Does the description disclose side effects, auth requirements, rate limits, or destructive behavior?

With no annotations provided, the description carries full burden. It discloses key behavioral traits: it returns 'workflow IDs, project info, and latest execution status' and explains filtering options. However, it doesn't mention pagination, rate limits, authentication needs, or error handling, leaving gaps for a search tool.

Agents need to know what a tool does to the world before calling it. Descriptions should go beyond structured annotations to explain consequences.

Conciseness5/5

Is the description appropriately sized, front-loaded, and free of redundancy?

The description is well-structured and front-loaded with the core purpose. Each sentence adds value: purpose statement, importance, return values, scenarios, and parameter guidance. There's no redundancy, and the bulleted scenarios efficiently convey usage without verbosity.

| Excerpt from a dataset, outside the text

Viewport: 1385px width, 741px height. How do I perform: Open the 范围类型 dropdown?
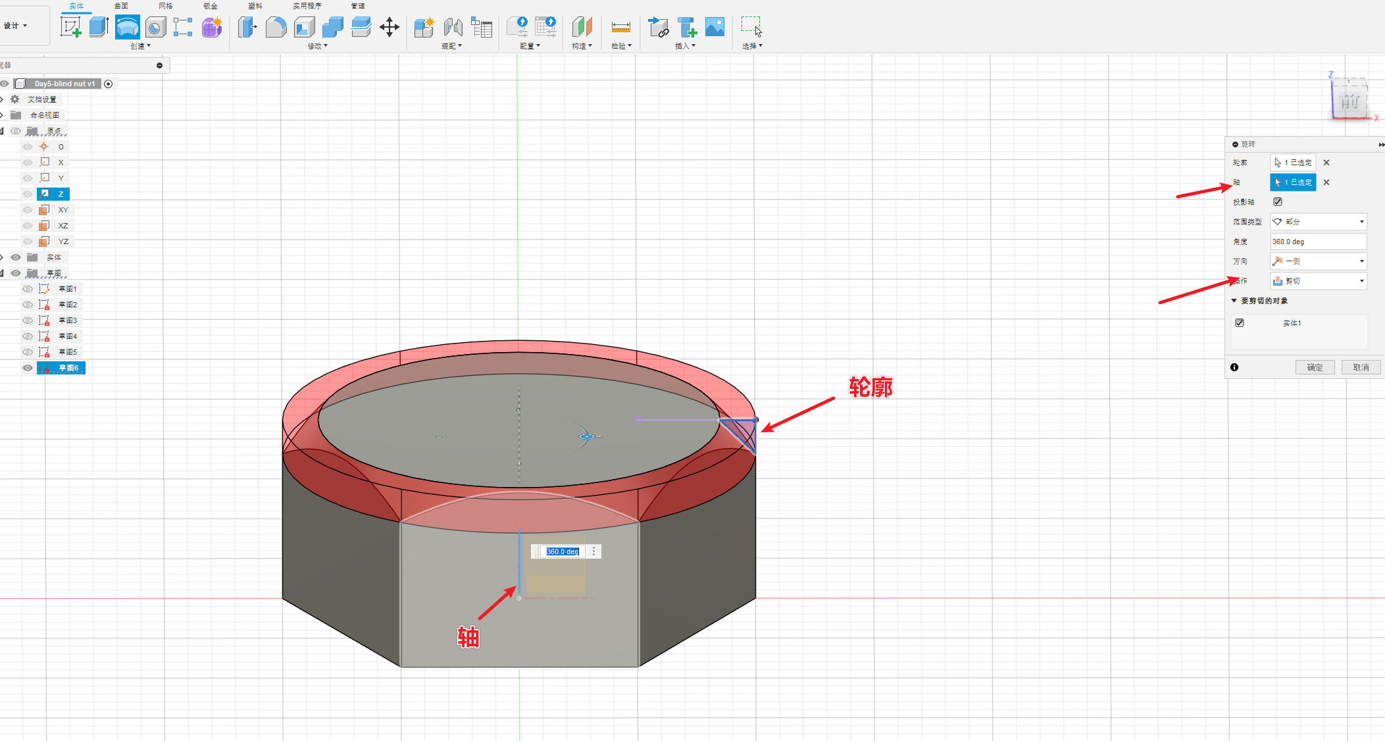tap(1318, 222)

Shorter descriptions cost fewer tokens and are easier for agents to parse. Every sentence should earn its place.

Completeness4/5

Given the tool's complexity, does the description cover enough for an agent to succeed on first attempt?

Given 4 parameters, 0% schema coverage, no annotations, and no output schema, the description does a strong job. It explains purpose, usage, parameters, and return values. However, it doesn't fully describe output structure (e.g., format of returned data) or error cases, leaving minor gaps for a tool with no structured support.

Complex tools with many parameters or behaviors need more documentation. Simple tools need less. This dimension scales expectations accordingly.

Parameters4/5

Does the description clarify parameter syntax, constraints, interactions, or defaults beyond what the schema provides?

Schema description coverage is 0%, so the description must compensate. It adds significant meaning: it explains that 'project_name' is optional, 'status' filter accepts specific values ('success', 'error', 'running'), and clarifies 'exact_match' parameter usage ('True for precise names, False for partial matches'). This covers 3 of 4 parameters well, though 'search_term' semantics are implied but not detailed.

Input schemas describe structure but not intent. Descriptions should explain non-obvious parameter relationships and valid value ranges.

Purpose5/5

Does the description clearly state what the tool does and how it differs from similar tools?

The description clearly states the tool's purpose: 'Find workflows by name to get IDs and check execution status.' It specifies the verb ('find'), resource ('workflows'), and distinguishes from siblings like td_list_workflows (which likely lists all workflows) by focusing on search-by-name functionality.

Agents choose between tools based on descriptions. A clear purpose with a specific verb and resource helps agents select the right tool.

Usage Guidelines5/5

Does the description explain when to use this tool, when not to, or what alternatives exist?

The description provides explicit guidance on when to use this tool: 'Essential for locating specific workflows when you know the name.' It lists five common scenarios (e.g., 'User mentions workflow name, need to find details') and distinguishes from alternatives by emphasizing name-based search rather than listing or analyzing.

Agents often have multiple tools that could apply. Explicit usage guidance like "use X instead of Y when Z" prevents misuse.